CINCINNATI – The Cincinnati Federation of Teachers filed a motion on Friday to delay the upcoming return of Cincinnati Public Schools to face-to-face teaching.
According to a union press release, CFT filed the complaint and a petition for restraining orders in the Hamilton County Court of Common Pleas on Friday. The lawsuit seeks to delay personal briefing until an arbitrator can rule on a complaint filed by the union. In the press release, CFT argues that the lawsuit was necessary to protect employees, students, and families from COVID-19.
A spokesman for CPS declined to comment.
“The lawsuit was an unfortunate last resort for our union,” said CFT President Julie Sellers. “We are disappointed that the Board of Education and Superintendent Mitchell have refused to solicit information from teachers about when and how schools can be safely reopened, even though Hamilton County continues to be rated ‘red’ Ohio COVID Assessment (Public Health Advisory). “
The Cincinnati School Board voted on January 16 to return some students to face-to-face classes in the week of February 1, beginning with special classrooms and junior students on February 2.
CPS switched to a distance learning model in November due to staffing issues due to the virus. The district then set a goal to return to face-to-face tuition when cases were below 40 per 100,000 Hamilton Counties. The Ohio Department of Health’s latest numbers are much higher, but Superintendent Laura Mitchell argued that despite the district’s prior commitment to a statistical milestone, they don’t tell a full story.
“If you just look at the governor’s color-coding system, you can paint that in a box,” she said. “When you look at number 40 that you can paint in a box.”
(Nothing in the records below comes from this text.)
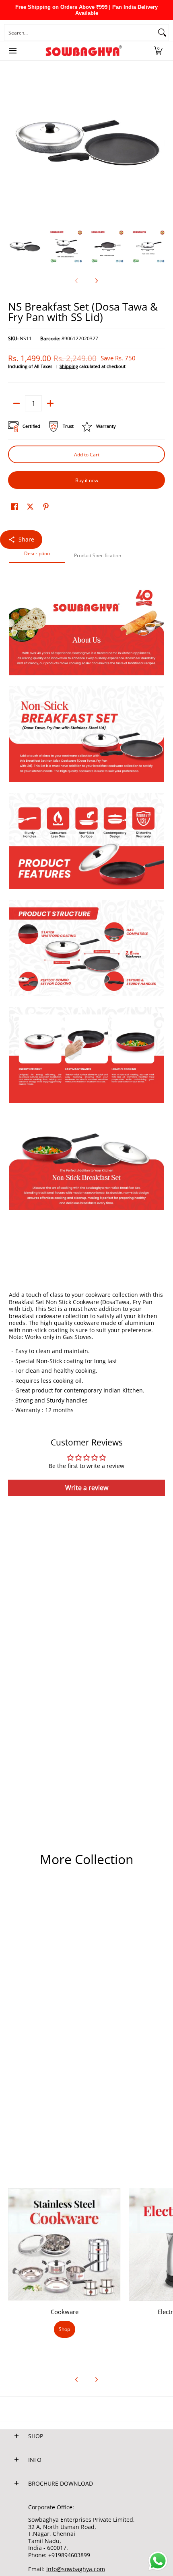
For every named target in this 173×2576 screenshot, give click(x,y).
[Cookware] (64, 2244)
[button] (158, 50)
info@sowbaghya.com (75, 2569)
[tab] (37, 556)
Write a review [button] (86, 1487)
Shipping (69, 366)
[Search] (162, 33)
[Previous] (14, 143)
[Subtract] (16, 403)
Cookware (64, 2312)
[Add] (50, 403)
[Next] (159, 143)
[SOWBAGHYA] (83, 50)
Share (26, 539)
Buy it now (86, 480)
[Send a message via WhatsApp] (158, 2561)
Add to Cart (86, 454)
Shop (64, 2329)
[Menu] (12, 50)
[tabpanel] (86, 992)
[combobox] (80, 33)
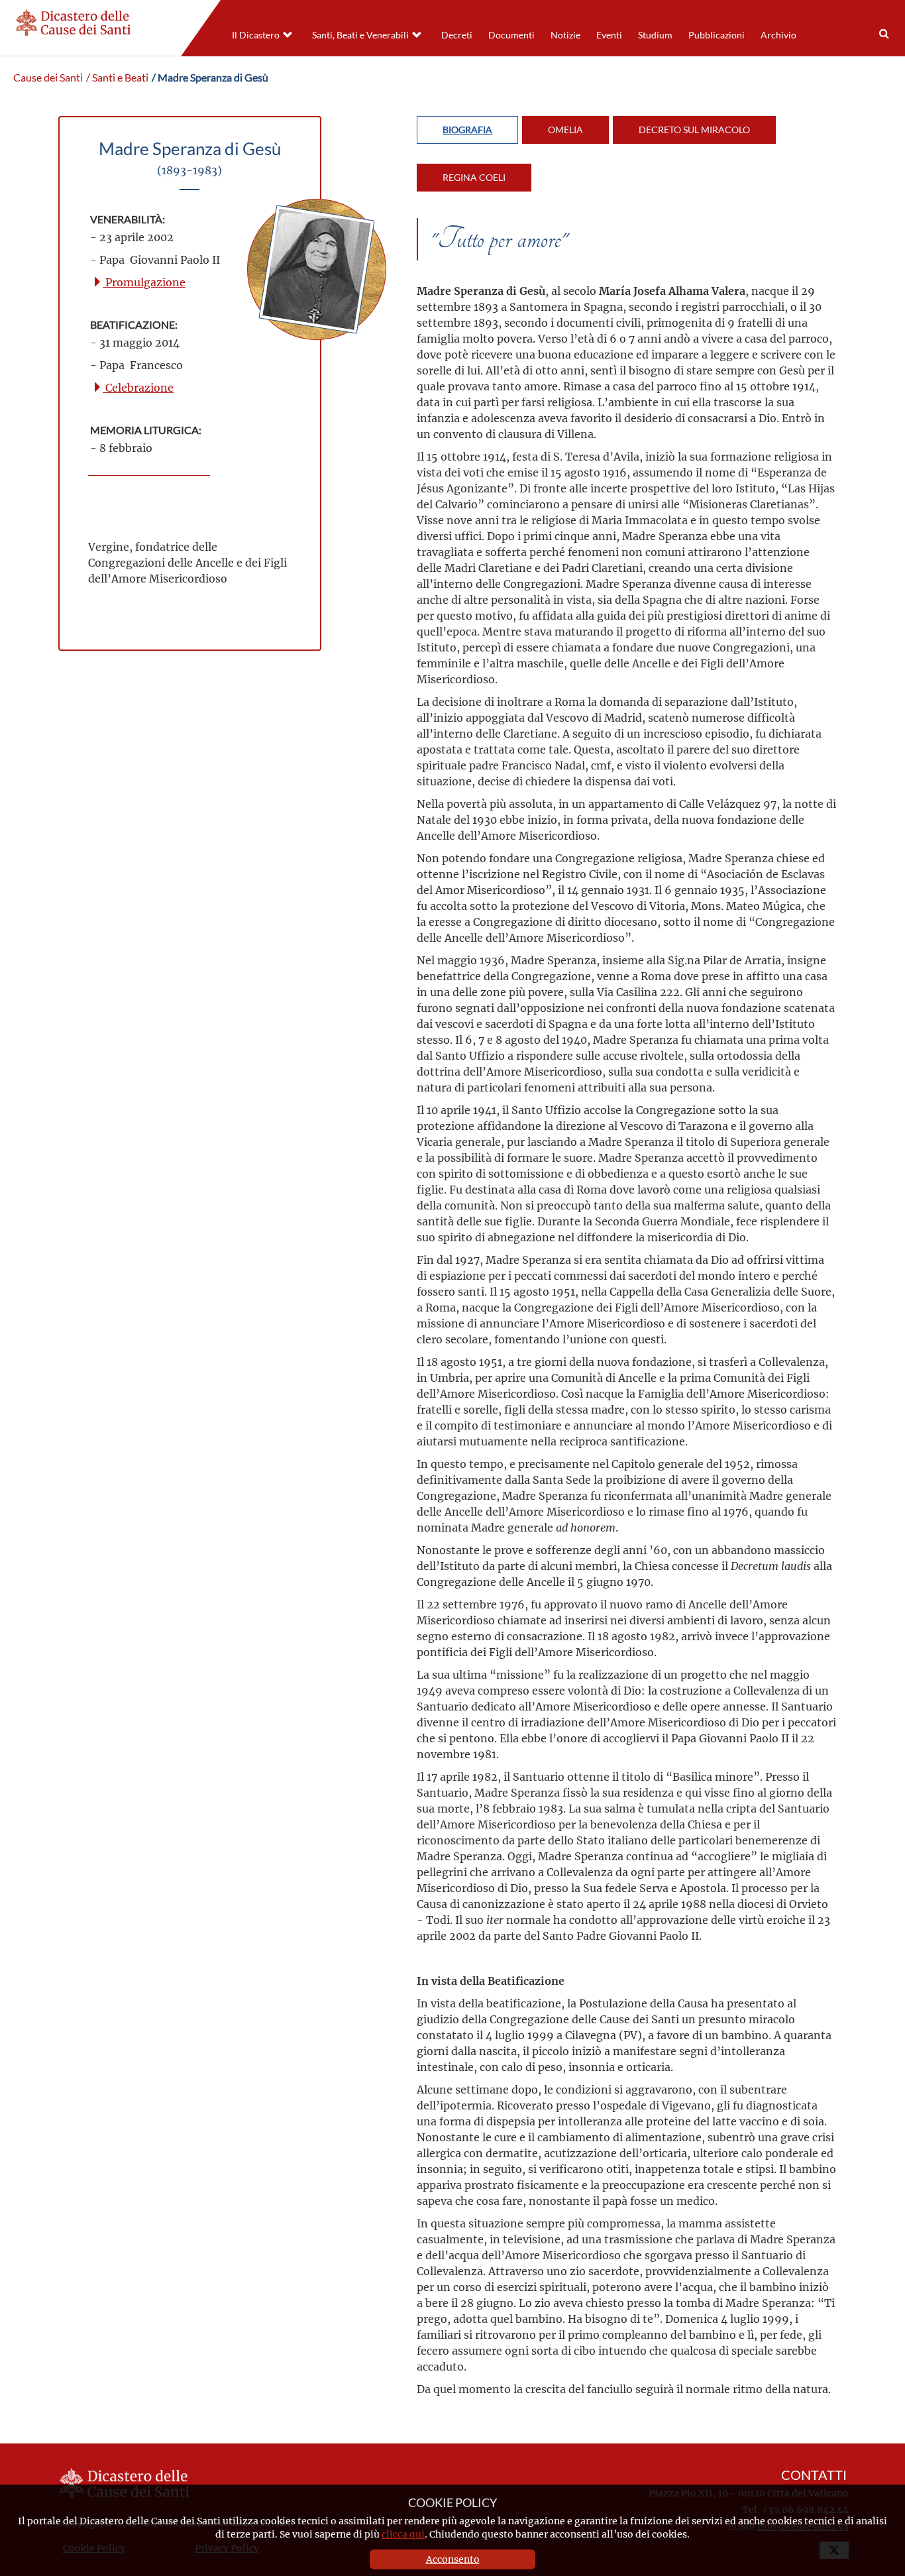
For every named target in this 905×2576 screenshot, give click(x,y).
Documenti (511, 35)
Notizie (565, 35)
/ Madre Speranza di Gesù (210, 78)
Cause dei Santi (48, 78)
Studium (655, 35)
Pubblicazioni (716, 35)
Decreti (456, 35)
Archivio (778, 35)
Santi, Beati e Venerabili (360, 35)
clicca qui (403, 2534)
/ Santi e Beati (117, 78)
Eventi (609, 35)
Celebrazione (138, 387)
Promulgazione (144, 282)
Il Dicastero (256, 35)
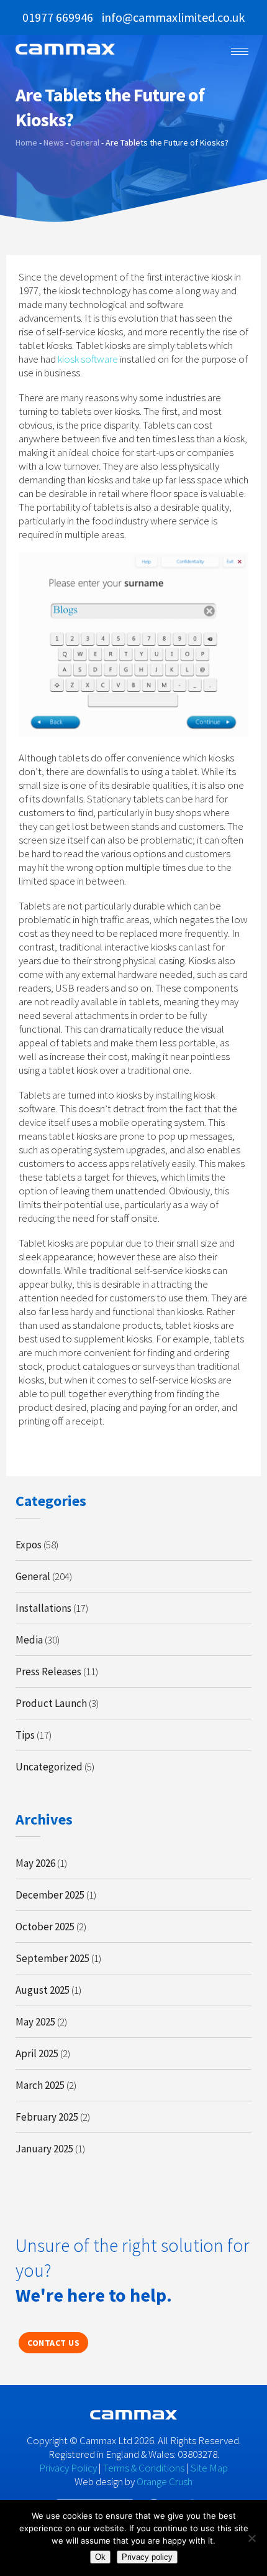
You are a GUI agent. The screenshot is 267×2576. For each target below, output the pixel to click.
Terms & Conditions (143, 2468)
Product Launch (51, 1703)
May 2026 (35, 1863)
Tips (25, 1735)
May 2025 (35, 2022)
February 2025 (47, 2117)
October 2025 (45, 1926)
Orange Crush (164, 2481)
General (33, 1576)
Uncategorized (49, 1767)
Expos (29, 1544)
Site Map (209, 2468)
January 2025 (44, 2148)
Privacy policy (147, 2557)
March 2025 (40, 2085)
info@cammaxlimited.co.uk (173, 17)
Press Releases (48, 1671)
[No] (251, 2538)
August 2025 (43, 1990)
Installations (43, 1608)
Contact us (53, 2342)
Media (29, 1640)
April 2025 (37, 2053)
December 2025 (50, 1895)
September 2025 (52, 1958)
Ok (100, 2557)
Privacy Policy (68, 2468)
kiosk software (88, 359)
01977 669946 (57, 17)
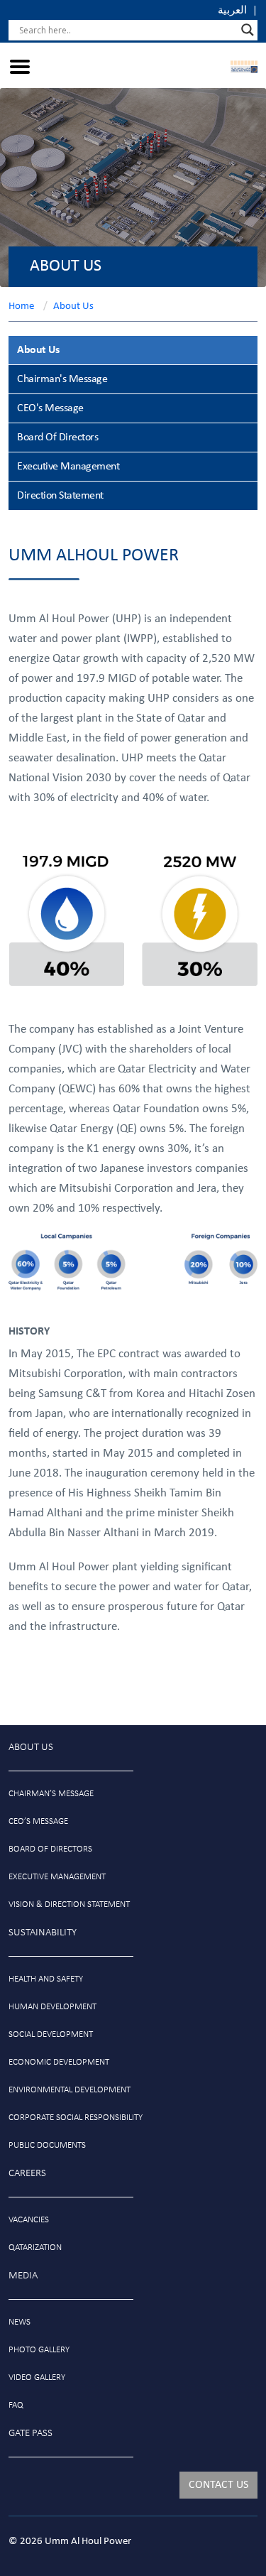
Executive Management (68, 466)
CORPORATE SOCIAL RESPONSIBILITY (76, 2117)
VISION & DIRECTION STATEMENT (69, 1904)
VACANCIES (29, 2219)
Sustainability (43, 1933)
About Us (73, 306)
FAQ (16, 2405)
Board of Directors (57, 437)
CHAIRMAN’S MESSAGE (51, 1793)
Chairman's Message (62, 379)
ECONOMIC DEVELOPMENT (59, 2062)
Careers (27, 2173)
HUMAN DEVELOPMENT (52, 2006)
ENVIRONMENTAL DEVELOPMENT (70, 2089)
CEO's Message (50, 408)
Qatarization (35, 2247)
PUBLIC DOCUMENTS (47, 2145)
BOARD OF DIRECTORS (50, 1849)
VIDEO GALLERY (37, 2377)
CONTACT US (218, 2485)
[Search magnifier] (247, 30)
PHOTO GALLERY (39, 2349)
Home (21, 306)
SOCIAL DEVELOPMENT (51, 2034)
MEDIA (23, 2276)
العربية (232, 11)
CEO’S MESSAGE (38, 1821)
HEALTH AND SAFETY (46, 1979)
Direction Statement (60, 495)
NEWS (20, 2322)
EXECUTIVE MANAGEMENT (57, 1876)
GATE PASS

Sellers said CFT made a request for public records for text messages and emails related to the decision to return to face-to-face instruction while cases in the county remain high.
“Unfortunately, CPS blocked the wall, forcing us to ask the court and an arbitrator to step in and protect our members, students and all of our families,” Sellers said. “In response to a survey, nearly 80% of CPS teachers said they would be uncomfortable going back to overcrowded schools and classrooms for face-to-face lessons until the vaccines are distributed and have their full effect.”
Distribution of Pfizer vaccine started for the district this weekAn estimated 2,000 employees received the first of two shots.
Those who fall into what the district identified as Group A received the first dose, including:
- Teachers and paraprofessionals in preschool, kindergarten and classrooms in grades 1-3
- Teachers and paraprofessionals in special classrooms from pre-school to 12th grade
- Paraprofessionals in individual discussions
- Sun helper
- Related service providers
- Custodians and civil engineers
Representatives from the CFT said the group will seek a hearing on their motion for a restraining order in court on Monday.